UTJ snubs coalition talks over Eurovision work on Shabbat

“It cannot be that the government authorized work on the holy Shabbat when they’re sitting with us for coalition negotiations,” a spokesman for UTJ co-leader Moshe Gafni said.

MK Moshe Gafni (UTJ) speaks at a finance committee meeting on January 15th, 2018 (photo credit: MARC ISRAEL SELLEM)
MK Moshe Gafni (UTJ) speaks at a finance committee meeting on January 15th, 2018
(photo credit: MARC ISRAEL SELLEM)
United Torah Judaism canceled a coalition talks meeting with Likud on Monday due to Eurovision Song Contest rehearsals taking place on the Sabbath.

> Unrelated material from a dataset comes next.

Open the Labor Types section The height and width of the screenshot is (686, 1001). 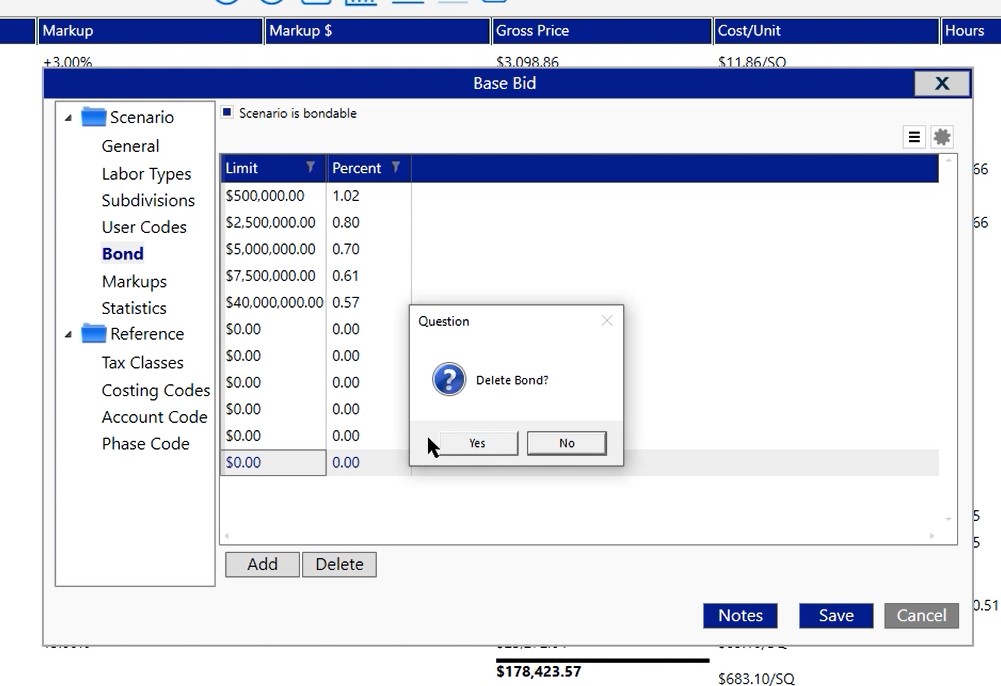pos(146,174)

“It cannot be that the government authorized work on the holy Shabbat when they’re sitting with us for coalition negotiations,” a spokesman for UTJ co-leader Moshe Gafni said.
The parties’ negotiating teams were scheduled to meet at 1 p.m. on Monday.
Rehearsals for the Eurovision began on Saturday in Tel Aviv and will continue on the following two Saturdays, culminating in a dress rehearsal before the contest’s finale on May 18. The only day on which the production is taking a break is Remembrance Day on Wednesday.
After Israel’s Netta Barzilai won last year’s Eurovision, UTJ spoke out against holding the 2019 event in Israel, because of the Sabbath desecrations that go with it.
Observing Shabbat has been a major political issue for UTJ in recent years, with the bloc’s co-chairman Ya’acov Litzman demoting himself from Health Minister to Deputy Health Minister to not be part of a government that authorizes public construction work - such as the Yehudit Bridge across the Ayalon Highway in Tel Aviv - on Shabbat.
UTJ has demanded in coalition talks that no such work take place on Saturdays.
This delay, along with unresolved disputes between potential coalition partners and the Remembrance Day and Yom Haatzmaut holidays this week make it likely that Prime Minister Benjamin Netanyahu will ask for a two-week extension for coalition negotiations after he reaches the first deadline on May 15.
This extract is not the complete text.